RothStauffenberg, "The Kingdom of Mozartbique", 2009, Still
In a second room of the gallery, a copy of a limited-edition pamphlet was available for visitors to page through. The publication’s cut-and-pasted, photocopied pages evoked the aesthetic of ‘zines and political pamphlets. The layers of fact and fiction at play in the video are revealed in the pamphlet. The script is reproduced, accompanied by quotations from relevant theoretical and historical texts (such as Colin Ward on anarchism, Nelson Mandela on the death of Samora Michel, Roger Caillois on mimicry), stills from the video, and collages of visual material ranging from colonial postcards to a contemporary advertisement for mobile phone service in Mozambique. Turning the pages, one experienced the same engrossing discontinuity as in the video, the ambiguous and open-ended interweaving of history and revolutionary action with the legacy avant-garde practices (collage, montage) and pop-cultural attractions. Rather less convincing were the three plaster casts of an oversized wig in the shape of a flipped bob which hung from the ceiling of the smaller gallery, painted in candy-colored hues of yellow, red and white. These glossy wigs were reproductions of a plastic yellow one prominently featured in the video, in which the caricature of a blond 1950s-era hairdo worn by a modern-day young Mozambican woman generated a markedly incongruous juxtaposition. The exhibition press release claimed that group leaders in the Hotel Grande often opted to wear this particular “crown-like” wig. This claim, which seemed rather dubious to me (the wig circulates among a number of people in the video), raises the question of what the acquisition of one of these editioned wig sculptures might mean: a knowing, half-critical, half-slapstick confirmation of a collector’s privileged class position?
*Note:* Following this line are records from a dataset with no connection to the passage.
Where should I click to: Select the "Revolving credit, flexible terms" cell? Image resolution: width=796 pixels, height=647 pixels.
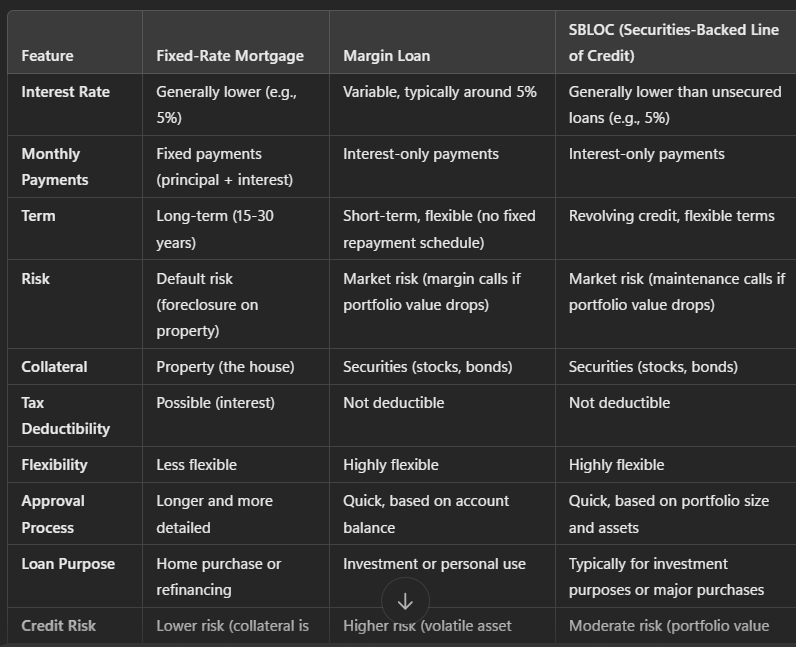click(671, 216)
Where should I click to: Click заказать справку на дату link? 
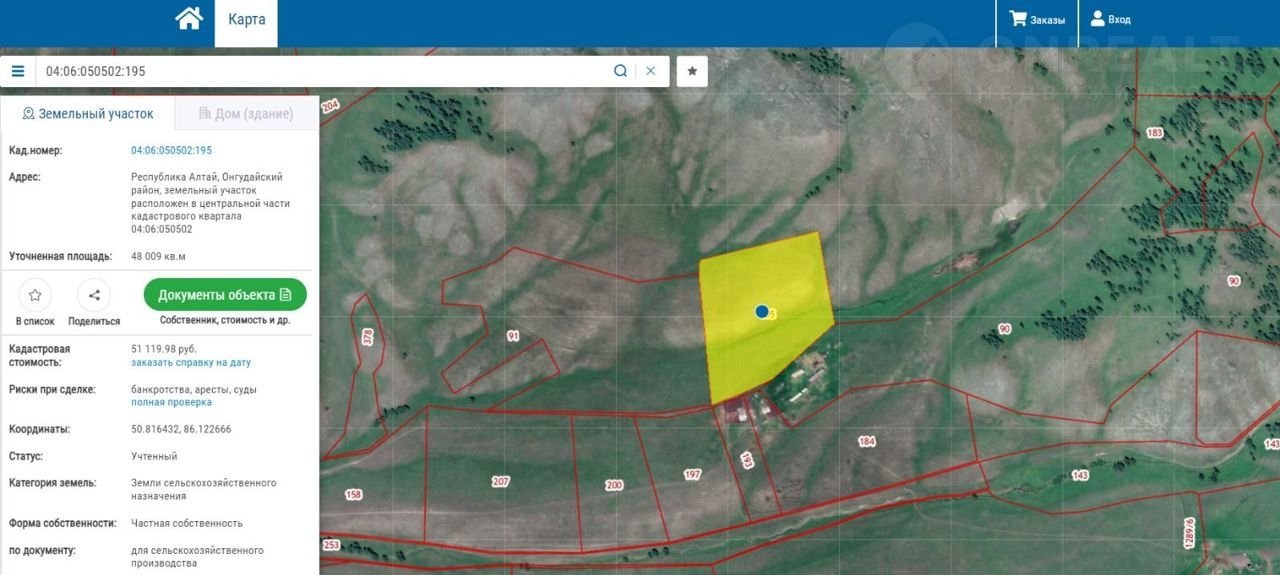click(x=191, y=362)
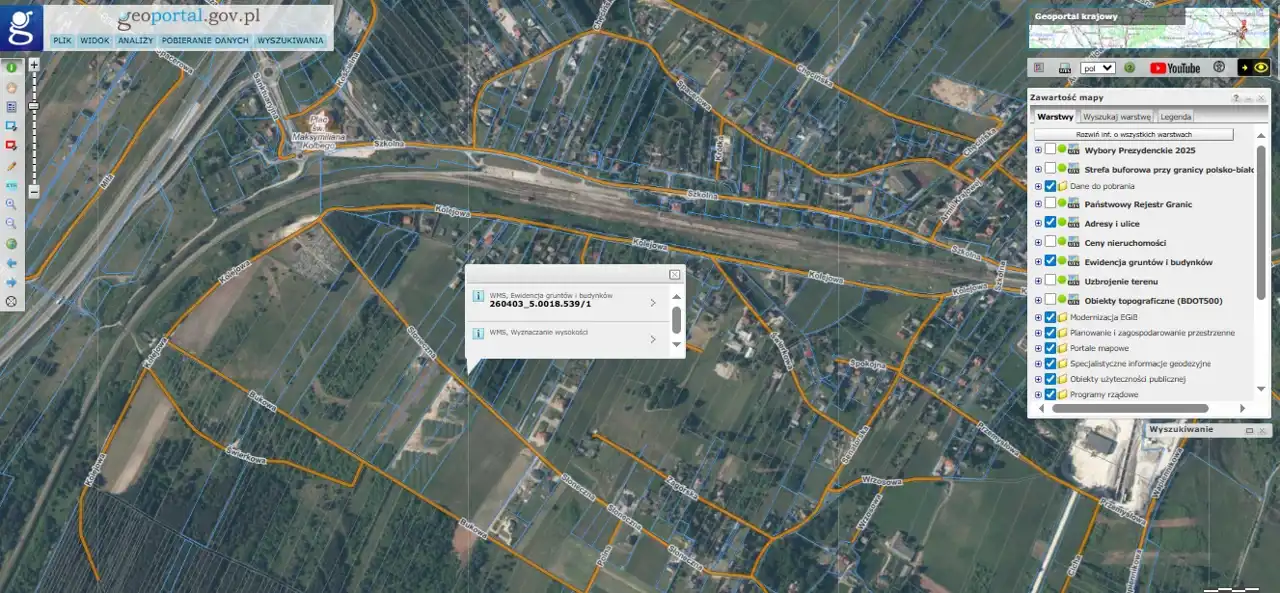Click the green info identify tool
This screenshot has width=1280, height=593.
click(x=12, y=68)
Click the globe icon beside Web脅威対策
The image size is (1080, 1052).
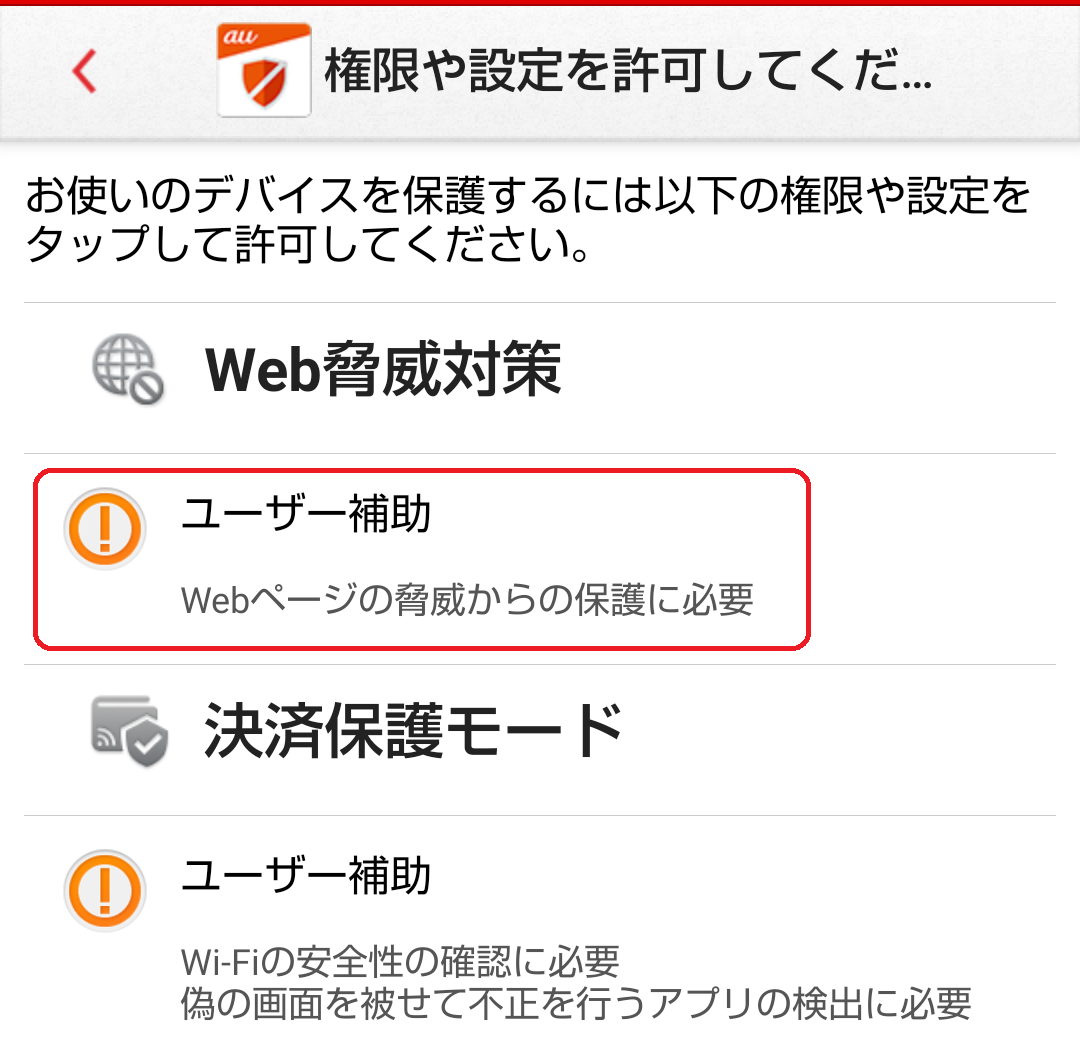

The Bakhtinian notion of the canivalesque—the idea that a temporary reversal of hierachical roles during carnivals or festivals serves as a means of maintaining social equilibrium—lurks in these wigs, as it does in the performances enacted by the Hotel Grande’s residents.1 As the camera romantically swept past yet another bit of the building’s derelict architecture or gazed at the sensuous dance of a young Mozambican woman wearing a cat mask, or as the untranslated dialogue left me to project my own interpretations onto the actions of the participants, I wondered to what extent this game of masking and disguise in fact maintains a certain unequal status quo. What are the implications of asking a community whose alterity and identity is already remarkable from a privileged, Western perspective, to perform as caricatures? RothStauffenberg are clearly aware of the thorniness of their scenario, the risk the project runs of a becoming a kind of fetishization. This discomforting ambiguity seems to have been inserted into the video intentionally and RothStauffenberg perceptively address the issue by calling attention to it directly, through their own bodies; the artists fleetingly appear in the video, wearing their own plastic wigs while filming, smiling awkwardly and playing the fools.
Anmerkung
1 See Mikhail Bakhtin, Rabelais and His World, trans. Helene Iswolsky (Bloomington: Indiana University Press, 1984).